With these utensils washing up is quickly done; the guests gone, the serving women will wash the earthenware dishes in the small pond in the middle of the patio, rubbing them with fine sand brought by some poor woman in a sack on her back from the local quarries and sold at the door for a few pence.

It is polishing them with that same sand, a lemon and a half-ripe tomato that will make the copper and brass in the kitchen glow with such power and brilliance.



From the hill of Dar-Mahres to the south of Fez comes the clay which makes the potters' fortune.

Near Sidi-Frej, the city's old lunatic asylum, there used to be a little place of which nothing now remains. Smelling of bitumen, it was filled with small shops, all displaying their stocks of unglazed pottery. Disdainful of the tourists' curiosity, the mallem or craftsman decorated the pottery with tar with the tip of his agile forefinger. For a few francs one could carry away bowls, jars, water-pots and large deep dishes. You can find these shops again today, scattered through the town. The potters are survivors of that corner of Fez which no longer exists.
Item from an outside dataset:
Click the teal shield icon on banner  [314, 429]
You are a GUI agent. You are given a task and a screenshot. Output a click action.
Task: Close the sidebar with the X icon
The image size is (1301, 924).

Between Attarine, Fez's spice market, and the Moulay Idriss sanctuary there is an entire street, long and narrow, on each side of which the shops display Fez pottery from floor to ceiling: bowls, vases, water-pots, dishes hung on string. Facing us, deep round dishes, deep conical-shaped dishes for couscous, soup tureens with high lids, decorated with geometric or floral designs both naïve and skillful, plain, coloured or with polychrome designs with blue the dominating colour. That blue of Fez, sometimes a deep sea blue, sometimes shining and light, and the plain deep green of the bottles of oil: colours obtained from minerals found around Fez.